Son mari ne la touche plus depuis des mois, il fricote avec la voisine et ne s’en cache même pas. Ses enfants la considèrent comme une boniche à leur disposition et passent leur temps à l’accabler de reproches, et la maison est infestée de souris. Elle n’en peut plus. Un regard sur l’horloge, elle ravale une boule de je ne sais quoi qui brûle au fond de son ventre. Le temps est compté. Elle continue de rendre la maison propre et fraîche pour cacher son chagrin et refouler les voix dans sa tête, sans y parvenir : Tu ne vis que pour les autres. Tu es transparente, non, translucide, même ! Un fantôme dans ta propre maison. Comment en es-tu arrivé là ? Regarde-toi ! 

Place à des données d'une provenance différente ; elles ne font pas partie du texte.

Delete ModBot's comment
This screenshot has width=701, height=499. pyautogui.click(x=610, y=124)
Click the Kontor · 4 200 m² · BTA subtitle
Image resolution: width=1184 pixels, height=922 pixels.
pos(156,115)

Elle se regarde, sans se reconnaitre. Les cheveux ébouriffés, les yeux hagards. Le miroir semble prendre un malin plaisir à lui renvoyer l’image d’une femme d’à peine 45 ans, qui en fait dix de plus. La peau flasque, et un mince filet de lèvres qui ne sourient plus depuis de longues années. 

L’horloge sonne, elle essuie son visage, se recoiffe, et efface ses sombres pensées, prête à accueillir pour le goûter sa progéniture qui rentre du lycée. 

Elle plonge à nouveau le couteau dans la masse molle. Cette fois la lame est sèche, le gâteau est cuit, leur préféré. 

Elle sort accueillir ses enfants sur le palier, le flacon de mort aux rats toujours caché dans la poche de son tablier. Elle n’en a versé qu’un petit peu.